**** Records ****

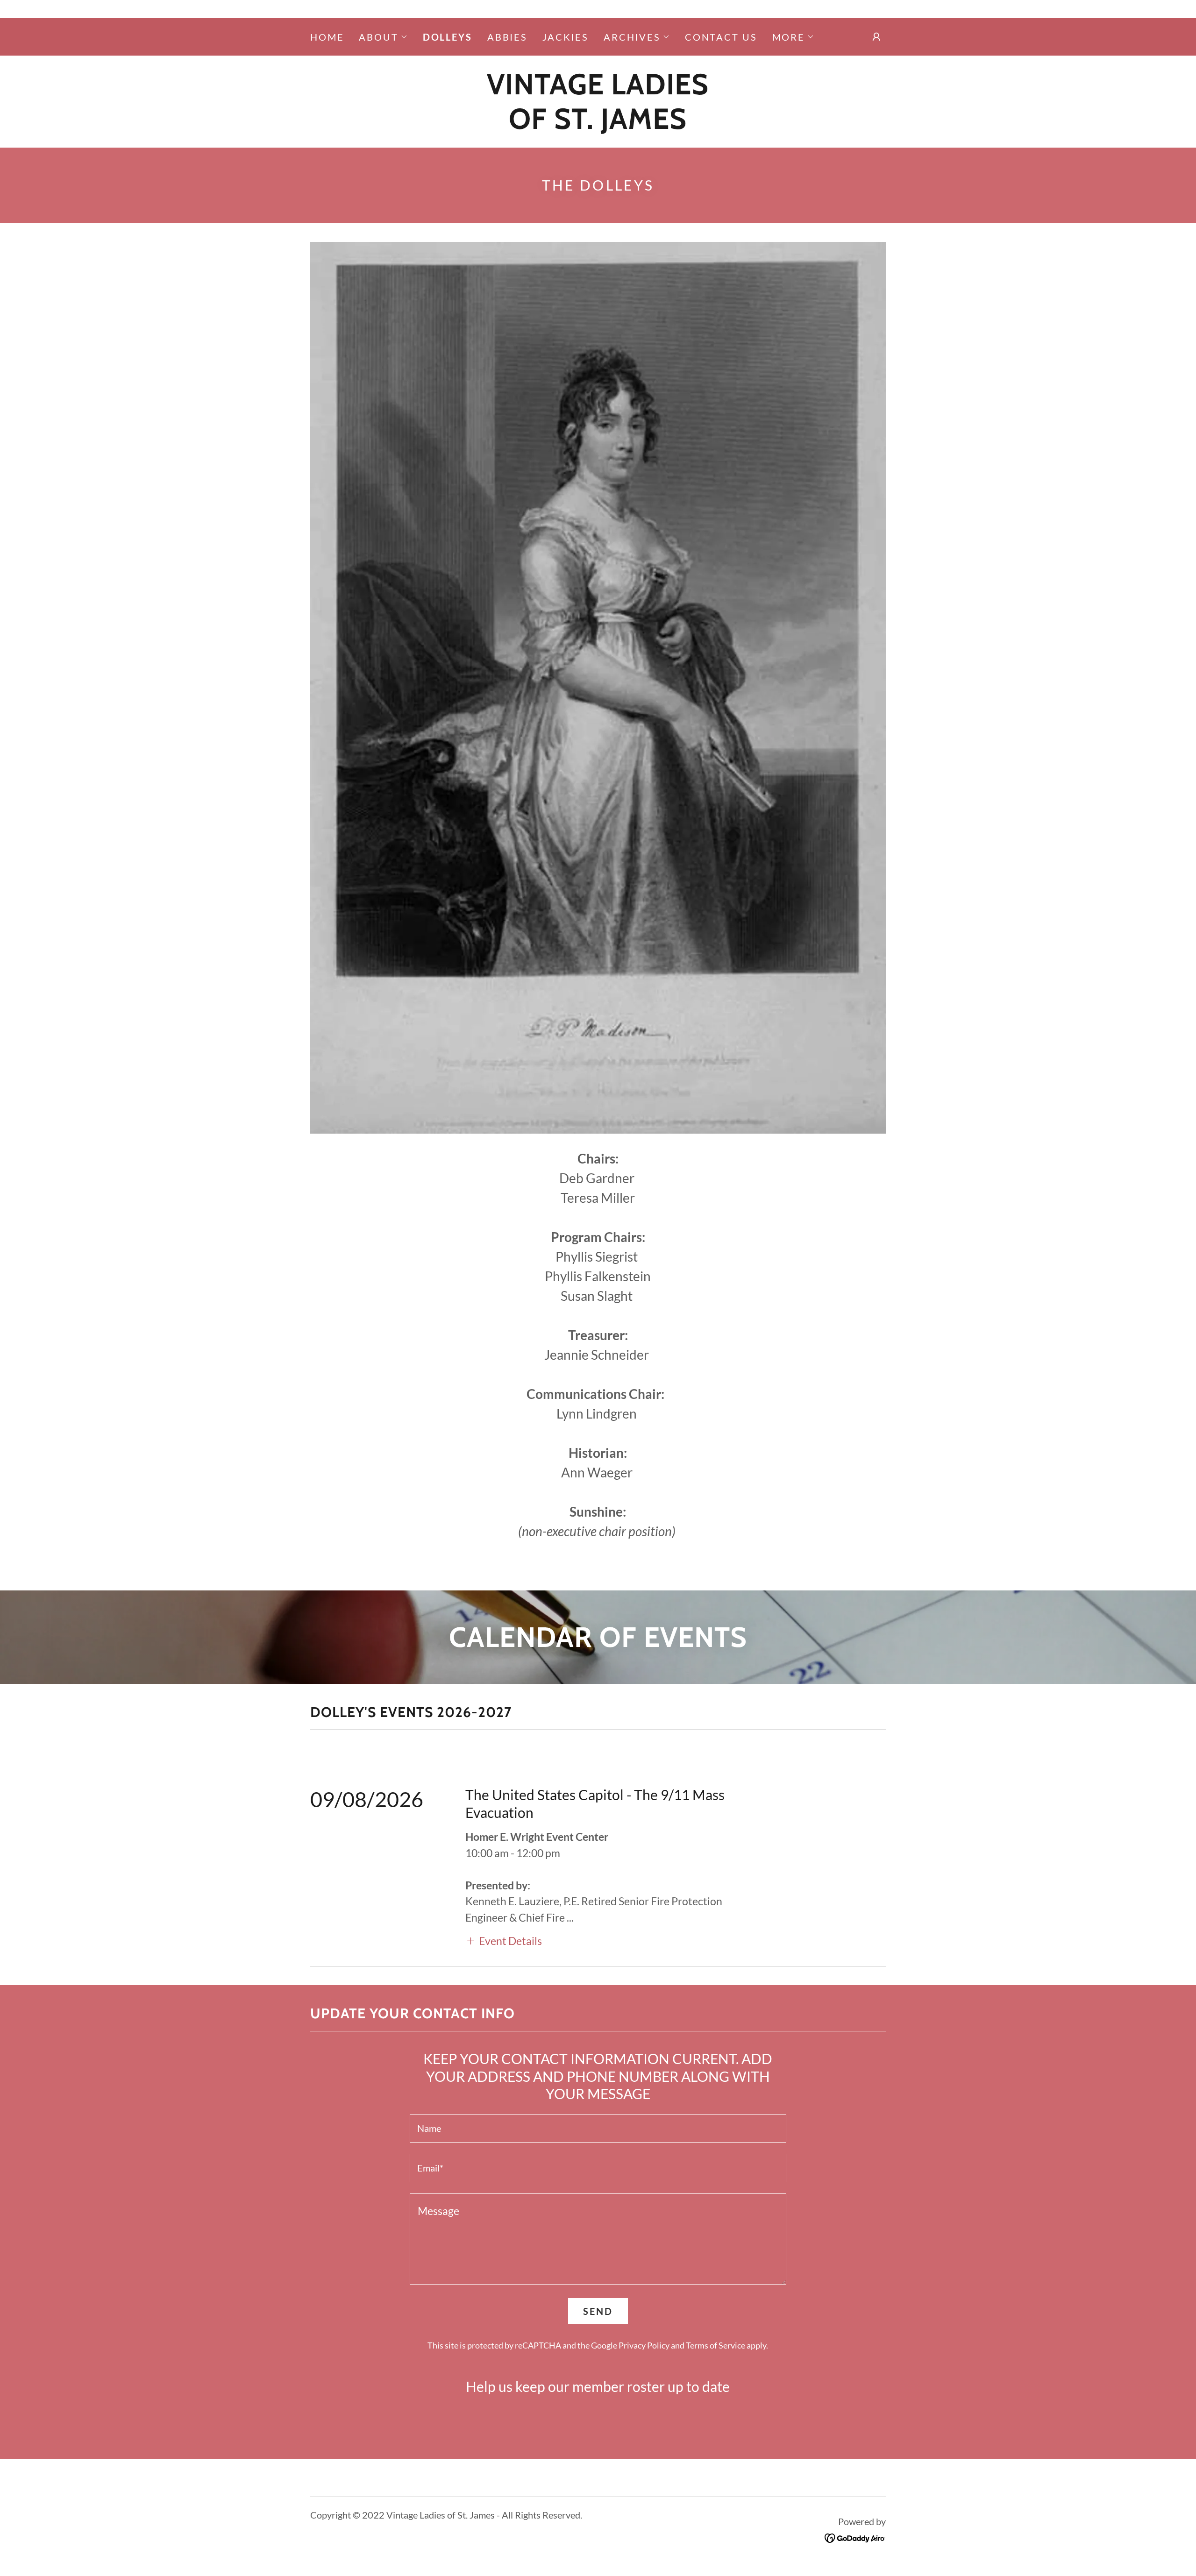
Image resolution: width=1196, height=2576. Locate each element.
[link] (598, 124)
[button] (383, 37)
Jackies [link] (565, 37)
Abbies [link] (507, 37)
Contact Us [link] (721, 37)
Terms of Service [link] (715, 2345)
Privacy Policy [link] (644, 2345)
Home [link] (327, 37)
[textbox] (598, 2128)
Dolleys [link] (447, 37)
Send (597, 2311)
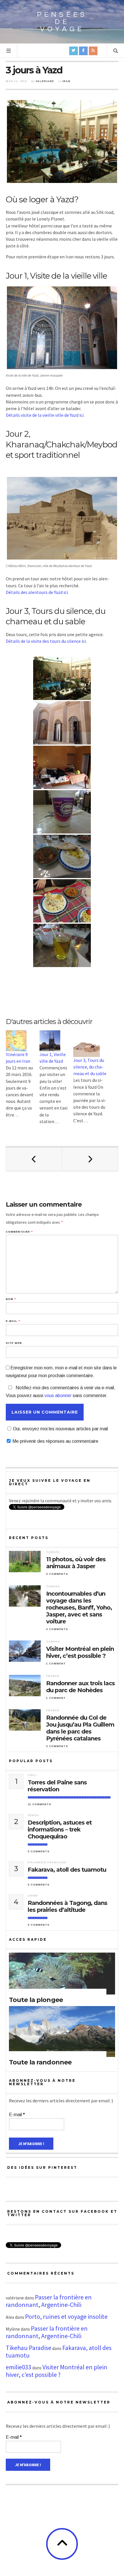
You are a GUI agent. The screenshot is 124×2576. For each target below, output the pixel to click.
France (52, 1676)
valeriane (45, 81)
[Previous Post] (34, 1159)
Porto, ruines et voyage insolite (66, 2316)
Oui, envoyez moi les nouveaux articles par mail (60, 1428)
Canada (53, 1552)
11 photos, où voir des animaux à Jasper (76, 1563)
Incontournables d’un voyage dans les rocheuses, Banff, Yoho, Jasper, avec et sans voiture (79, 1607)
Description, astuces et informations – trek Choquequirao (60, 1829)
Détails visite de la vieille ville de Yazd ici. (45, 415)
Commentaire (19, 1232)
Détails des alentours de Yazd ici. (37, 592)
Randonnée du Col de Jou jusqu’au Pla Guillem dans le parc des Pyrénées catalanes (80, 1728)
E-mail (13, 1321)
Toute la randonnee (40, 2062)
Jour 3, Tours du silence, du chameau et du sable (89, 1066)
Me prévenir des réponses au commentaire (55, 1441)
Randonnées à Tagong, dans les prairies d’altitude (67, 1906)
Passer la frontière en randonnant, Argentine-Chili (49, 2301)
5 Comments (39, 1851)
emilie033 (18, 2367)
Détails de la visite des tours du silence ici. (46, 641)
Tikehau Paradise (28, 2348)
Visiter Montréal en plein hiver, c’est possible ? (80, 1652)
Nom (11, 1299)
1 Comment (56, 1663)
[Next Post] (90, 1159)
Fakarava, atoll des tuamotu (67, 1869)
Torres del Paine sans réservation (57, 1786)
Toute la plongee (36, 2000)
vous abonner (58, 1395)
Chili (32, 1775)
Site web (14, 1343)
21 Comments (39, 1804)
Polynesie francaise (47, 1862)
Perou (33, 1815)
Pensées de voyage (62, 22)
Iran (66, 81)
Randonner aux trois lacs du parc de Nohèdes (80, 1687)
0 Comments (57, 1574)
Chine (33, 1895)
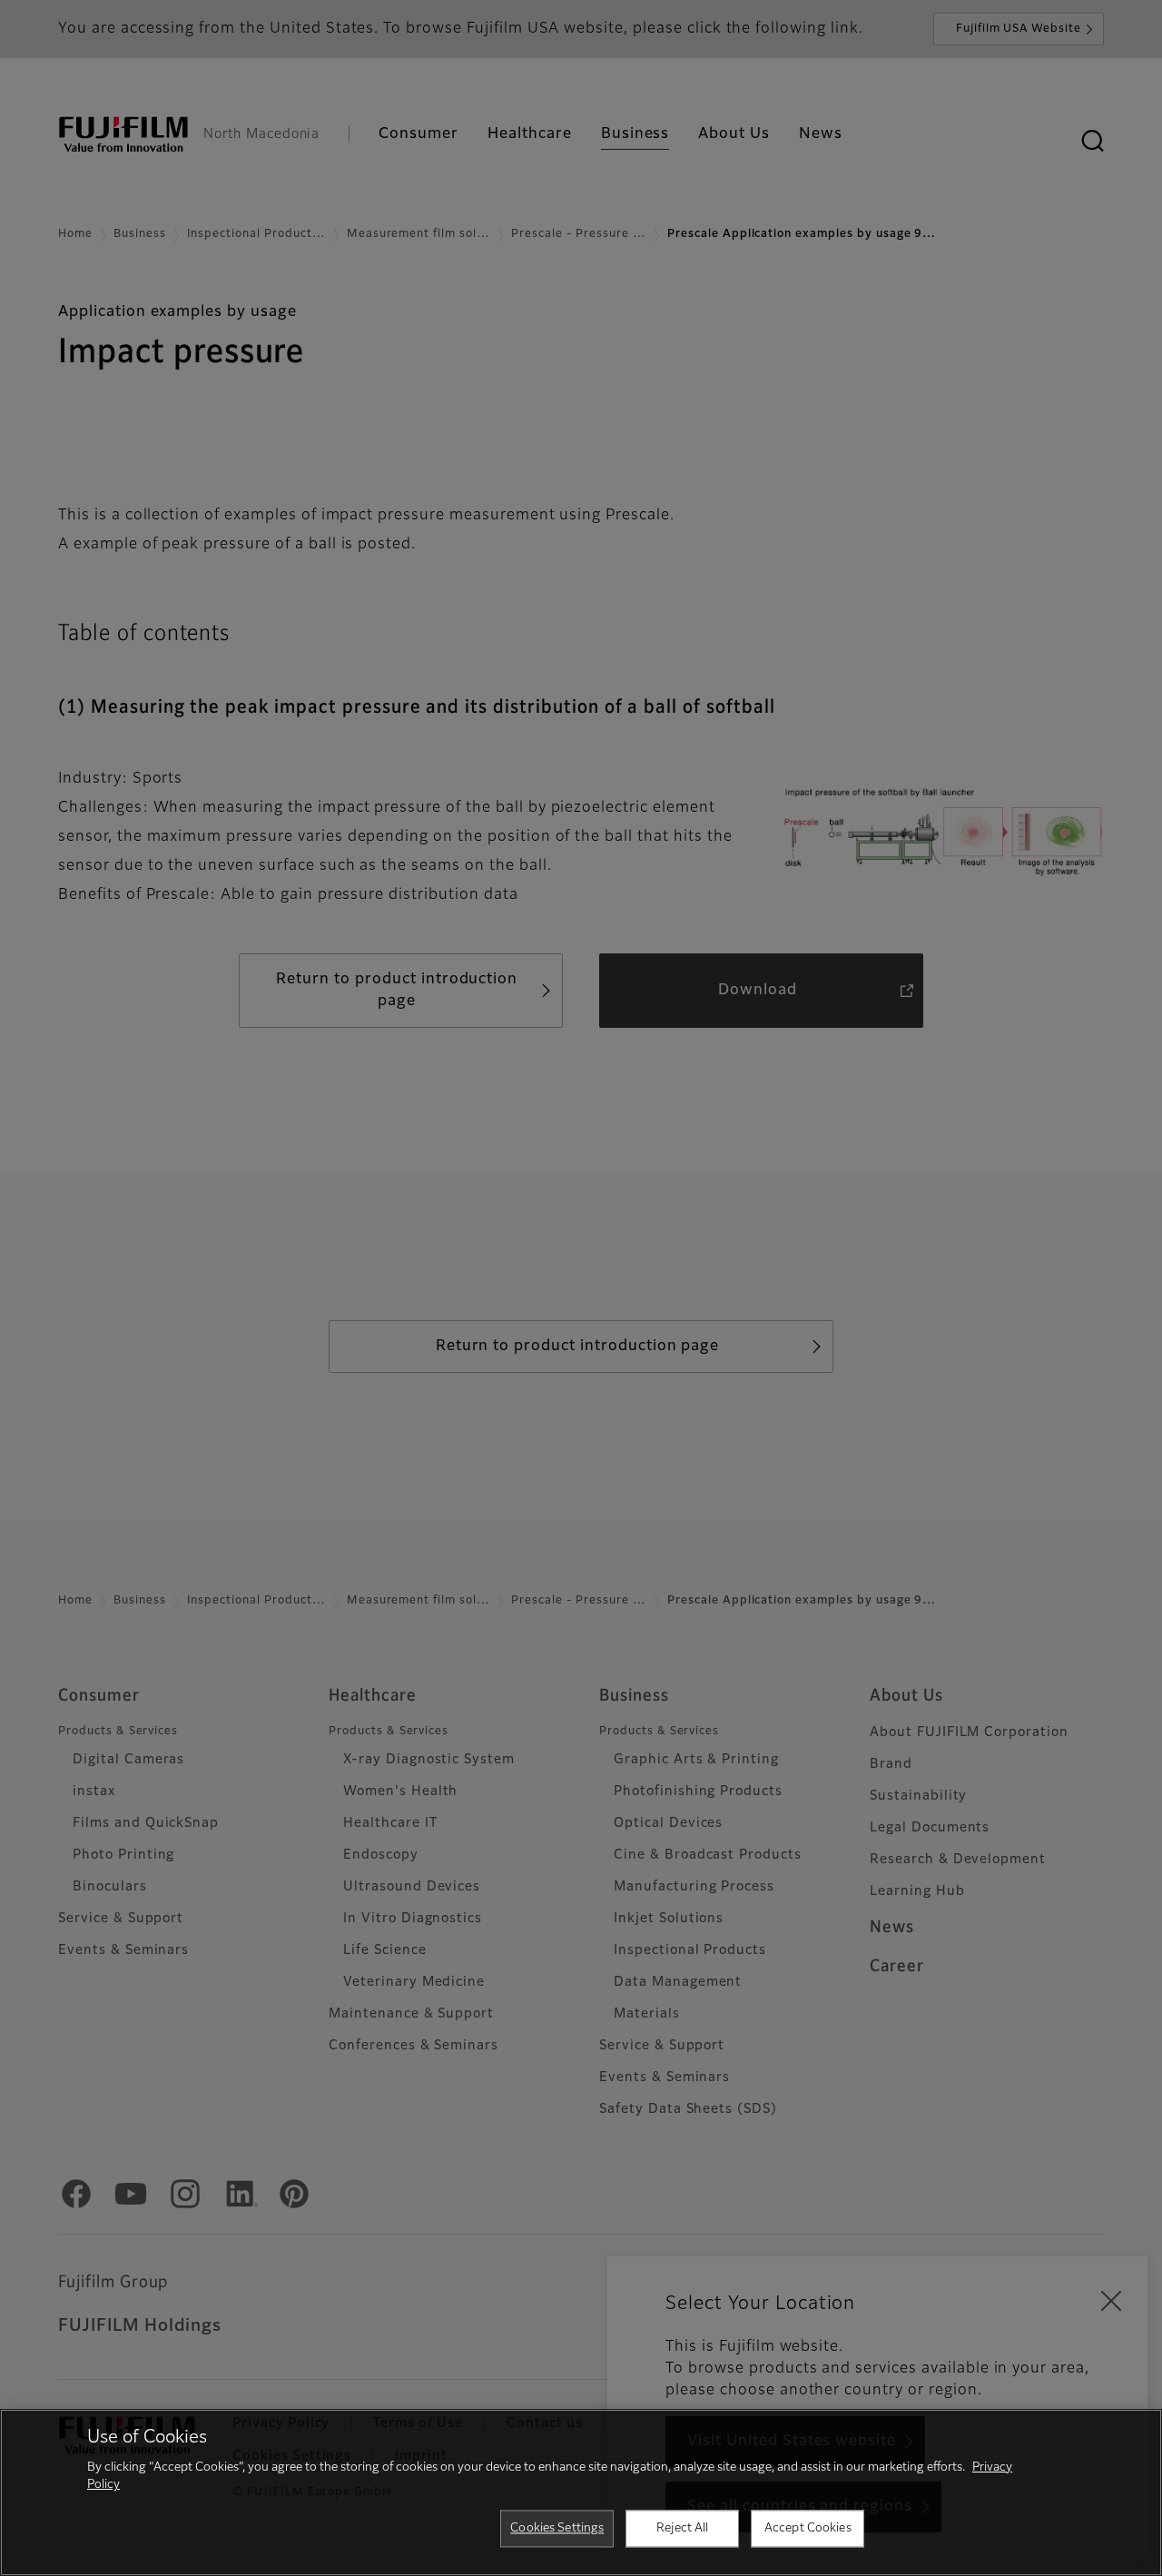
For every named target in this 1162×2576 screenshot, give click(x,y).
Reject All (682, 2528)
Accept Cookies (808, 2528)
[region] (581, 2492)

****

What is expected:
Each line of the data above is to be output exactly; the pictures are not to appear.

Expected answer:
Image resolution: width=1196, height=2576. Locate each element.
[link] (598, 124)
[button] (383, 37)
Jackies [link] (565, 37)
Abbies [link] (507, 37)
Contact Us [link] (721, 37)
Terms of Service [link] (715, 2345)
Privacy Policy [link] (644, 2345)
Home [link] (327, 37)
[textbox] (598, 2128)
Dolleys [link] (447, 37)
Send (597, 2311)
You are a GUI agent. The screenshot is 124×2576. For each target below, output the pixel to click.
France (52, 1676)
valeriane (45, 81)
[Previous Post] (34, 1159)
Porto, ruines et voyage insolite (66, 2316)
Oui, envoyez moi les nouveaux articles par mail (60, 1428)
Canada (53, 1552)
11 photos, où voir des animaux à Jasper (76, 1563)
Incontournables d’un voyage dans les rocheuses, Banff, Yoho, Jasper, avec et sans voiture (79, 1607)
Description, astuces et informations – trek Choquequirao (60, 1829)
Détails visite de la vieille ville de Yazd ici. (45, 415)
Commentaire (19, 1232)
Détails des alentours de Yazd ici. (37, 592)
Randonnée du Col de Jou jusqu’au Pla Guillem dans le parc des Pyrénées catalanes (80, 1728)
E-mail (13, 1321)
Toute la randonnee (40, 2062)
Jour 3, Tours du silence, du chameau et du sable (89, 1066)
Me prévenir des réponses au commentaire (55, 1441)
Randonnées à Tagong, dans les prairies d’altitude (67, 1906)
Passer la frontière en randonnant, Argentine-Chili (49, 2301)
5 Comments (39, 1851)
emilie033 (18, 2367)
Détails de la visite des tours du silence ici. (46, 641)
Tikehau Paradise (28, 2348)
Visiter Montréal en plein hiver, c’est possible ? (80, 1652)
Nom (11, 1299)
1 Comment (56, 1663)
[Next Post] (90, 1159)
Fakarava, atoll des tuamotu (67, 1869)
Torres del Paine sans réservation (57, 1786)
Toute la plongee (36, 2000)
vous abonner (58, 1395)
Chili (32, 1775)
Site web (14, 1343)
21 Comments (39, 1804)
Polynesie francaise (47, 1862)
Perou (33, 1815)
Pensées de voyage (62, 22)
Iran (66, 81)
Randonner aux trois lacs du parc de Nohèdes (80, 1687)
0 Comments (57, 1574)
Chine (33, 1895)
For every named target in this 1162×2576 screenshot, give click(x,y).
Reject All (682, 2528)
Accept Cookies (808, 2528)
[region] (581, 2492)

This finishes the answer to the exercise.